Participants in Chelsea’s Hub say the weekly meetings—and many phone calls and texts in between—enable them to keep parolees out of jail, protect children from violence, and get people dealing with drug addiction into treatment. The meetings also exemplify how Chelsea works: All together.
“What makes Chelsea most unique is the level of collaboration that exists among the city and its community-based organizations,” says City Manager Tom Ambrosino. “It’s unmatched. It makes getting things accomplished here so much easier.”
Michael Caine, a recovery coach for North Suffolk Mental Health Services, is one of two community health navigators contracted by the City of Chelsea to connect teens and adults at risk of overdose and other health issues to a range of resources.
The city also contracts with CAPIC, a local social services nonprofit, to provide wrap-around services such as housing, food, and transportation. Clients’ outcomes are tracked, and Ambrosino reviews data quarterly to assess progress and recalibrate resources. The Hub is integral in coordinating these efforts.
Cain estimates he’s gotten 20 cases this year because of the Hub meetings. “I’m honored to work with this team,” says Cain, who is in recovery himself and lost his 24-year-old son to an opioid overdose in 2015. “It’s remarkable.”

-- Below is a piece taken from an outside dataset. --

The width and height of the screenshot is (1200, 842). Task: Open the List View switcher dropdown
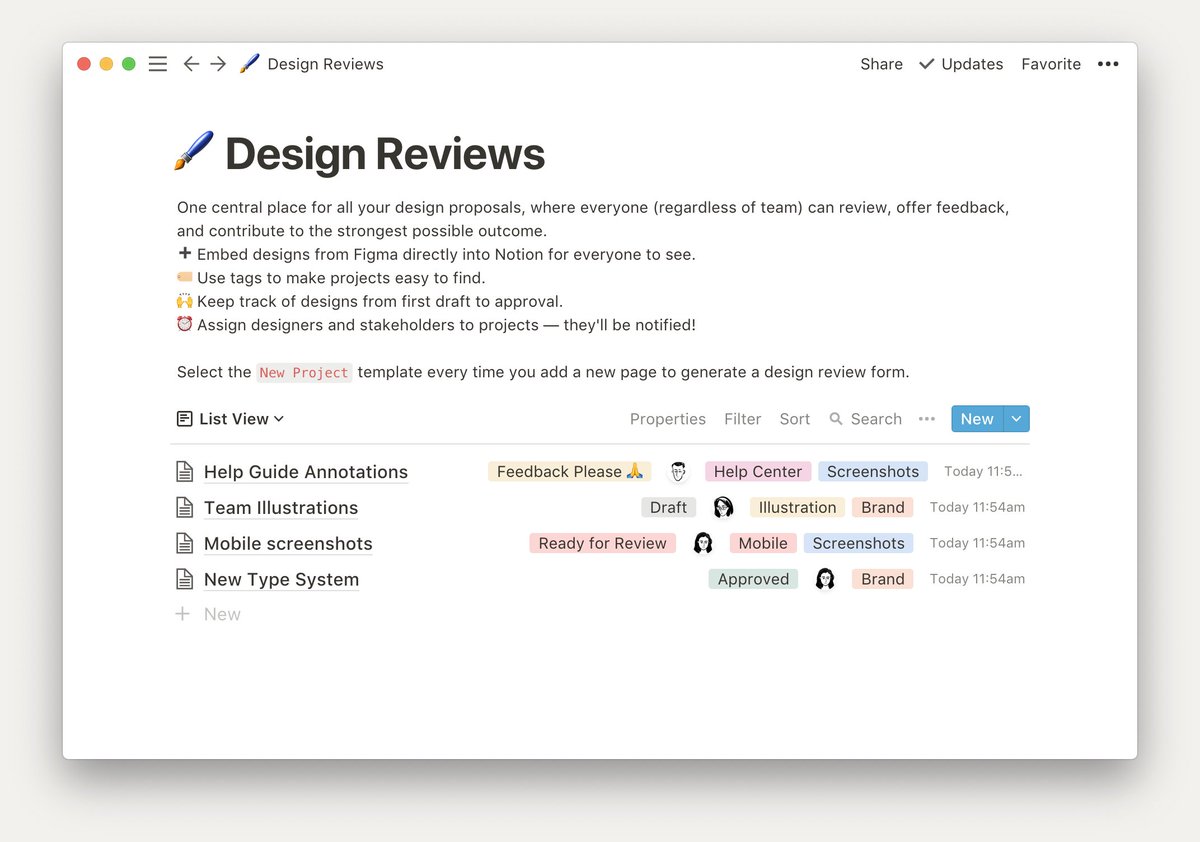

The Hub is just one part of Chelsea Thrives, a cross-sector coalition launched in 2014 to reduce crime by 30 percent over 10 years. The Neighborhood Developers leads the coalition and involves two dozen partners, including Chelsea’s schools, its housing authority, and the Chamber of Commerce. The total number of crimes in Chelsea dropped 12.5% from 2014 to 2016, according to police department data.